The court of appeal held that the substantive basis for the trial court’s ruling on the motion in limine was incorrect and reversed the judgment of the trial court.  Evidence Code section 822 provides in part that in an eminent domain proceeding, “[a]n opinion as to the value of any property or property interest other than that being valued” is not admissible and cannot be taken into account as a basis of an opinion as to the value of property that is the subject of the eminent domain proceeding.  The limited purpose of this provision of section 822 is “to exclude a party who produces an expert appraiser from using his opinion of the value of property X as a whole as a prop in proving the value of the subject property . . .  as opposed to an opinion regarding one of the combination of underlying factors that influence the comparable nature of an objective sales price.” 

Here, the values of the comparable properties identified by House are tied to an objective measure, which is their sales price.  County did not challenge House’s adjustment to the sales prices on the basis of his methodology in accounting for material differences.  Instead, County asserted that his adjustment opinions were inadmissible opinions pursuant to section 822. 

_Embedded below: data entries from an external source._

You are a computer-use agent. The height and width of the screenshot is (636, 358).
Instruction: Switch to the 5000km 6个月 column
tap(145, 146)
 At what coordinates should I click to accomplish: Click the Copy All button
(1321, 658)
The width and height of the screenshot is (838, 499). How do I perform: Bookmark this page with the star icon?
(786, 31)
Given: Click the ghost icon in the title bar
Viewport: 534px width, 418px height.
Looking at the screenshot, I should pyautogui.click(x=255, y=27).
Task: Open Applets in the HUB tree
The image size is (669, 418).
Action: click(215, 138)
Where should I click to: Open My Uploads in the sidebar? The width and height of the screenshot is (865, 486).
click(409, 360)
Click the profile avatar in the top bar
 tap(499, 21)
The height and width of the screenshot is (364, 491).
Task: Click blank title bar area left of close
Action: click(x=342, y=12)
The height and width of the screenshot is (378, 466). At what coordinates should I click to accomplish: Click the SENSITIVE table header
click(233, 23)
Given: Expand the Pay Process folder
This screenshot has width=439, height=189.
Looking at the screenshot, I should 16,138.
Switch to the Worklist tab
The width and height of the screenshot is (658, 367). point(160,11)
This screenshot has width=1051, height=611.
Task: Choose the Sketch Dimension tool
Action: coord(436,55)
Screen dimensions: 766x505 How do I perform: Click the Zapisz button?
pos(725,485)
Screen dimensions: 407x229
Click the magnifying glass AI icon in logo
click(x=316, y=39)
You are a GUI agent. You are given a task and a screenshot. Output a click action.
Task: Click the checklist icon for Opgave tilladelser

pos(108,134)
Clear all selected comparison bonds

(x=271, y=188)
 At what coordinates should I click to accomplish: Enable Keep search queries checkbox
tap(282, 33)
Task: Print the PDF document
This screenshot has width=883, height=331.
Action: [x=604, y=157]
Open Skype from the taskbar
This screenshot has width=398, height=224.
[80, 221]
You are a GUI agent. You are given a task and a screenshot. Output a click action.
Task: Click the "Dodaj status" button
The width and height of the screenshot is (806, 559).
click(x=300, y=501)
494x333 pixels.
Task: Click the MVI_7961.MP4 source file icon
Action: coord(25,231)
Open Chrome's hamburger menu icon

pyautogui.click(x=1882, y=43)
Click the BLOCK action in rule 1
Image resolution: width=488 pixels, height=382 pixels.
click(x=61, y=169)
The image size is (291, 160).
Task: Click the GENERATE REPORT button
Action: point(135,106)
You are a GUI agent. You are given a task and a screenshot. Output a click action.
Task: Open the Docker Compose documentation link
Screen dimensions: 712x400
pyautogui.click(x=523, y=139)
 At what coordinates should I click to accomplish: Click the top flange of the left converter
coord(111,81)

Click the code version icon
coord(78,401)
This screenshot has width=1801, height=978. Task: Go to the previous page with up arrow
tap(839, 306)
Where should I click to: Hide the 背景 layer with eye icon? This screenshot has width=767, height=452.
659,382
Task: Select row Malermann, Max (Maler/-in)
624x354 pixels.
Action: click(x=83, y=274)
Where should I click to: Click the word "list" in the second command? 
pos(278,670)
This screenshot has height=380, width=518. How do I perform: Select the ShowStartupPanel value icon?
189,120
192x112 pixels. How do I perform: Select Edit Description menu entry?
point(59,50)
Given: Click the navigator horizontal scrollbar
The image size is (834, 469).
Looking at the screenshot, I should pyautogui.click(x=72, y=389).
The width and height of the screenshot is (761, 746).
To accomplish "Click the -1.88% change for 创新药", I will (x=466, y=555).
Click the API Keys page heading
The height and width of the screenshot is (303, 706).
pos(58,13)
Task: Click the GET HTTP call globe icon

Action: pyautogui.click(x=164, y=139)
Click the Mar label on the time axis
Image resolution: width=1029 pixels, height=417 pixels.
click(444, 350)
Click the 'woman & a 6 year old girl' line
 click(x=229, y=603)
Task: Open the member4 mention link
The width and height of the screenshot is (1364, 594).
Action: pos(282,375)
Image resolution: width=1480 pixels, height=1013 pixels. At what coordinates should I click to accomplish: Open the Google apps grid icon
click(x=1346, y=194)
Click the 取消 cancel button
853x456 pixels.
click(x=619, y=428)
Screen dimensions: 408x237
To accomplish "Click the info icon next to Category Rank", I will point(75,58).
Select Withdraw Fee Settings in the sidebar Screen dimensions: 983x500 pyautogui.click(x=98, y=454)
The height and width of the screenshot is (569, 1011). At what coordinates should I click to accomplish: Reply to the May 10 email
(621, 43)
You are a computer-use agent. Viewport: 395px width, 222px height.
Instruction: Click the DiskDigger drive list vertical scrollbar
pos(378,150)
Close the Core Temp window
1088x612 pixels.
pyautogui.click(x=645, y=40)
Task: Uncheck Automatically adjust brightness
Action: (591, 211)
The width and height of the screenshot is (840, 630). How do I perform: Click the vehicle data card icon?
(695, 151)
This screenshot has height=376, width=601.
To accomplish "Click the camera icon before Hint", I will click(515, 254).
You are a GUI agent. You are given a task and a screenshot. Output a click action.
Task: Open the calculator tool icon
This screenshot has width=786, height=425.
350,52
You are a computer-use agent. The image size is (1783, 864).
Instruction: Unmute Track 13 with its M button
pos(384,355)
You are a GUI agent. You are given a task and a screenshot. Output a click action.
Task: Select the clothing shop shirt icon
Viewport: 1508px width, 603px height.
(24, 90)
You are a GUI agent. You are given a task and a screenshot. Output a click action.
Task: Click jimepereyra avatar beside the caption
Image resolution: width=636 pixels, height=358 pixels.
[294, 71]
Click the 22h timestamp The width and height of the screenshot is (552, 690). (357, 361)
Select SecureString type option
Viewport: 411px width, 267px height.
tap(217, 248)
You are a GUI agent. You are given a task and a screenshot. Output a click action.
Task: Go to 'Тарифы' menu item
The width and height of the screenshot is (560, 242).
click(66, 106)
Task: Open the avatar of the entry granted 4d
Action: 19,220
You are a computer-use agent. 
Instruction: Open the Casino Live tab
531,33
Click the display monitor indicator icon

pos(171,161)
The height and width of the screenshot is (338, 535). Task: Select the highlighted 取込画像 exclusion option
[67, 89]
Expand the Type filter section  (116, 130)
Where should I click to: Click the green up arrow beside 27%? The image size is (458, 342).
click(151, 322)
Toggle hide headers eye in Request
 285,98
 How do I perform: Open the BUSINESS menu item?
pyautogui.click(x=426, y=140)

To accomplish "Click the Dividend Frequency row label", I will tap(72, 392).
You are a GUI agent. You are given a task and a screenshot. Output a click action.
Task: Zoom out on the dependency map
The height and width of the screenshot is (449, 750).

House’s adjustments were not just based on his best guess.  For example, the adjustments for the value of existing orchards were based on university cost studies.  County failed to establish that House’s valuations were based on pure opinion.  The court concluded that County “cannot establish that it was entitled to the drastic remedy of excluding Foley’s appraisal evidence in its entirety.”   Therefore, section 822 is not a proper basis for the trial court to exclude House’s appraisal.

Section 816 provides that the “essence of comparability is recent and local sales ‘sufficiently alike in respect to character, size, situation, usability and improvements’ so that the price ‘may fairly be considered as shedding light’ on the value of the condemned property.”  The court concluded that “[t]he comparable sales included in the House appraisal that involved orchard properties, while differing as expected in certain circumstances, cannot be said to be incapable of shedding light (in the form of a rational inference) on the value of the Foley land if converted to orchard use.” 

The comparable sales offered by House “did not present the risk of comparing apples with oranges.”  The comparable sales illustrated a comparison of a feasible use of Foley’s property with recent sales of properties that were used for that same purpose “with the differential for the costs of improvements either documented in university studies (the cost of establishing the orchards) or not impossible to determine (the other improvements).”  Therefore, the court concluded that the properties used by House for comparable “sales had some tendency in logic to prove the value of the subject property sufficient to make it a jury question, and consequently they are not subject to exclusion under section 816.”